Наследница Роксоланы (Хелваджи) - страница 166

Волкодавы в охотничьей свите Мустафы выразили свое недовольство и непонимание вполне однозначно – не глупым лаем, но свирепым рычанием. Это были лютые, могучие, натасканные на всякую дичь псы. Их вожак по кличке Кабул, не сводивший с Пардино налитых кровью глаз, понял вдруг, что рядом не просто кот, коих он ненавидел всем естеством своим, а достойный соперник. Они как-то одновременно представили и увидели схватку друг с другом – и финал ее: когтями задних лап огромная рысь вспарывает волкодаву живот.

Кабул зарычал глуше и отвернул морду в сторону, решив, что связываться с этой большой кошкой не время и не место. А Пардино вообще было не до драки, внутри чуть ли не выло: скоро, совсем скоро будь начеку, будь на месте…


В этот миг он проснулся по-настоящему – и понял, что любимых котят его обожаемой хозяйки рядом нет, что он находится в каком-то чужом, незнакомом месте, что бок его болит и передняя лапа почти не слушается… Но это было плохое, неправильное пробуждение. И зверь, мгновенно изгнав его, снова погрузился в сон.

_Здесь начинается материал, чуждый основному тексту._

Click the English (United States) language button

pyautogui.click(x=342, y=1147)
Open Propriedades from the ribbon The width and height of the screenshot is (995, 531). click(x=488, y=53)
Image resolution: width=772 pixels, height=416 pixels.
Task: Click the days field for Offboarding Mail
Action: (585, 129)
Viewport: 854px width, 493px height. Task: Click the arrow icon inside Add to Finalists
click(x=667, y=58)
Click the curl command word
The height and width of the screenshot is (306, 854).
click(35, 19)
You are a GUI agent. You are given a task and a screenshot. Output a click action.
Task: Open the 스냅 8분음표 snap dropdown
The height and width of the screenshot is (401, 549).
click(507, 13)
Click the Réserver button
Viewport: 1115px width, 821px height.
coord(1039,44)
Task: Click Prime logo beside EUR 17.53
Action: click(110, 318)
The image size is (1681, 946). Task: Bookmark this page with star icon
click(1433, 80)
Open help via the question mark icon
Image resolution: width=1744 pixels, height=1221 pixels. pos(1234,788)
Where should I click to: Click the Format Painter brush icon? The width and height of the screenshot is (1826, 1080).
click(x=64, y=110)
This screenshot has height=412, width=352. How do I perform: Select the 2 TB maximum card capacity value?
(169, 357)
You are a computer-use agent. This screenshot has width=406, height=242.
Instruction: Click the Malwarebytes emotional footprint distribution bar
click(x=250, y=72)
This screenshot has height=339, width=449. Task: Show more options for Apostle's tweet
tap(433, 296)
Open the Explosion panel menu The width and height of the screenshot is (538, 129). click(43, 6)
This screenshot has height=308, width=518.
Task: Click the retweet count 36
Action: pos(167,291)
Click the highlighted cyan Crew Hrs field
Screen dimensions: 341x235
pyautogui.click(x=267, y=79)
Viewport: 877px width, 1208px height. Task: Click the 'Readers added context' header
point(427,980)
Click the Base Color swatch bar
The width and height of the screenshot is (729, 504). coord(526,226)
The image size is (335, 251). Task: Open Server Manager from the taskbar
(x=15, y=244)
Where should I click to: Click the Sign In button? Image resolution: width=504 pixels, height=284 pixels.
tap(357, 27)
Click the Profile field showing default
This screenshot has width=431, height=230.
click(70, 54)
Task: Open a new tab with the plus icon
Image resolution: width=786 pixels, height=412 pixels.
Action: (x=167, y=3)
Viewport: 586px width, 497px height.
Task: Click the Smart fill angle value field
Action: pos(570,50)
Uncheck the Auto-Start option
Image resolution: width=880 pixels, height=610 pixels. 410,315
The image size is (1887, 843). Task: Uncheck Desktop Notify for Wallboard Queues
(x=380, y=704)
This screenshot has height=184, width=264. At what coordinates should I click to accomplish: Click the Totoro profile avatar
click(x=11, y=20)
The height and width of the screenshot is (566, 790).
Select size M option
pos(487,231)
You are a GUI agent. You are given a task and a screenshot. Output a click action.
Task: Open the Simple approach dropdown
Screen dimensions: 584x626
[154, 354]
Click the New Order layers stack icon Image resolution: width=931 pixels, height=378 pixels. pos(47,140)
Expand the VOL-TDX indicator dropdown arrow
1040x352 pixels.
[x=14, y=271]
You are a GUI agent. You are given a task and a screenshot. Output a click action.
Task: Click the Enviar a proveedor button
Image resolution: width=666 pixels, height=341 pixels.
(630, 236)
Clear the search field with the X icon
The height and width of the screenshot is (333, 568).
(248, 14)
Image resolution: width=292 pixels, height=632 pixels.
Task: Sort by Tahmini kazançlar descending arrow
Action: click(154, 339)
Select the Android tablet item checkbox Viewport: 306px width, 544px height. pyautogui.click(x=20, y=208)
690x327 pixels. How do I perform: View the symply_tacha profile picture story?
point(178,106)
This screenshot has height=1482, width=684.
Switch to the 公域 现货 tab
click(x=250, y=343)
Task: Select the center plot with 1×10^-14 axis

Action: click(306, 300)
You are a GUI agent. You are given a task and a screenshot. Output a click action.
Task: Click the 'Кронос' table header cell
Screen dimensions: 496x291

…Боя не будет. По крайней мере в том понимании, что вкладывают в это слово люди. Вот совсем недавно бой как раз был, и Пардино еще не забыл, как убил неизвестного ему человека, помогая этим спасти другого человека, вот этого, по имени Мустафа. Там, в глухом переулке.

Пардино вообще мало что забывал. Ну а уж такое тем более. Рвать когтями податливую плоть, что может быть слаще?

Но здесь что-то другое. Запах беды. Запах тех самых перемен, что он учуял еще утром. Если ты такое умеешь, то быть тебе на голову выше людей и зверей, быть над ними султаном и пашой. Пардино умел, хотя до «паши» было, он сам это чувствовал, еще ох как далеко, а до «султана» и подавно.

И вот он различил этот запах. Не медоносный запах луговых цветов, не дразнящий аромат шелковой травы, не горький дух слежавшейся листвы и сосновых иголок, а будто вонь паленой тряпки коснулась ноздрей. Вместе с ней вошло то самое предчувствие непоправимого, с которым он так свыкся за последние часы. И лапы сами понесли туда, откуда веяло этой бедой.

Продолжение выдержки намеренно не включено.